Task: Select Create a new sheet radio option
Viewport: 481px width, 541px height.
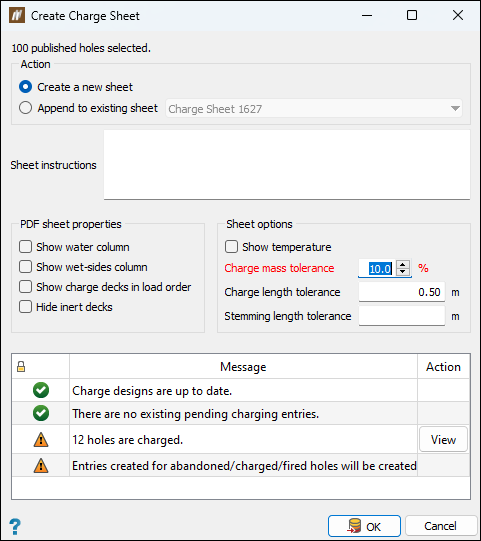Action: [x=26, y=87]
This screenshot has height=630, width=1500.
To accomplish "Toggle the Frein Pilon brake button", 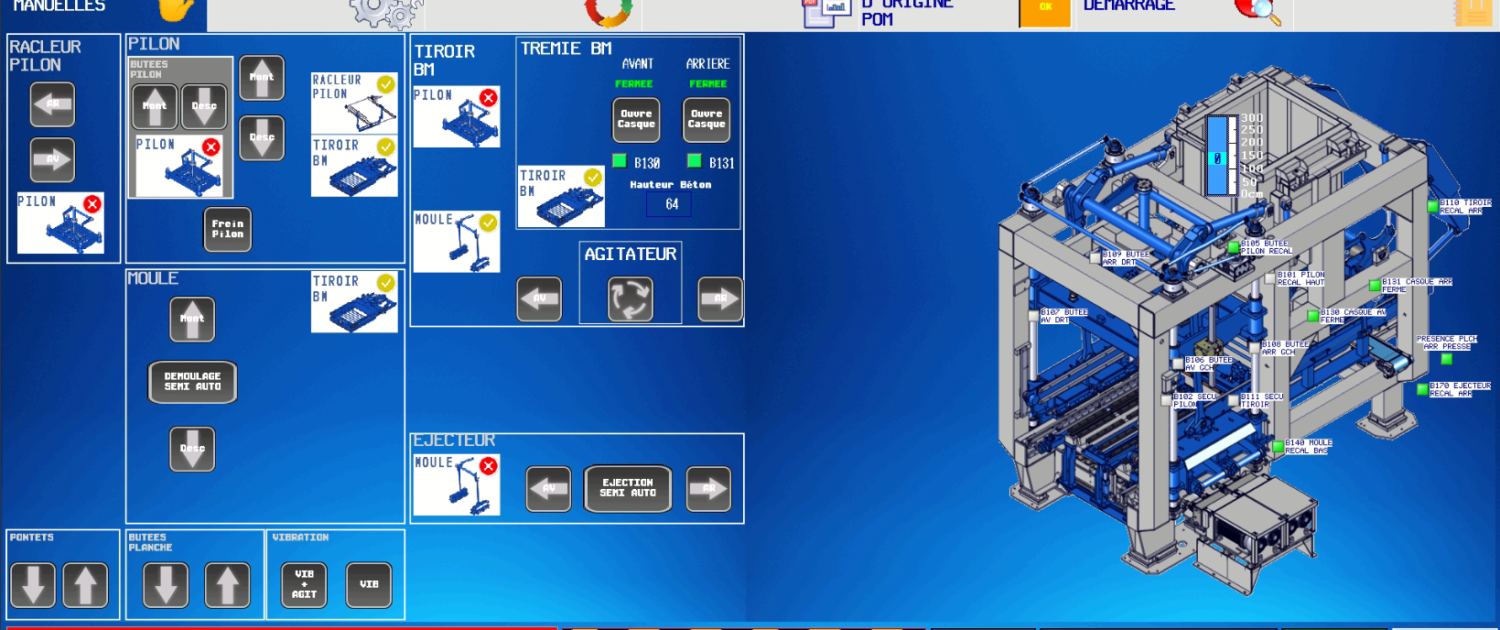I will coord(228,229).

------------------------------------------------------------

- **DIRECTIVE**
Could you show every line of the entries above that contains the string "width"?

- **IN RESPONSE**
Viewport: 481px width, 541px height.
This screenshot has height=630, width=1500.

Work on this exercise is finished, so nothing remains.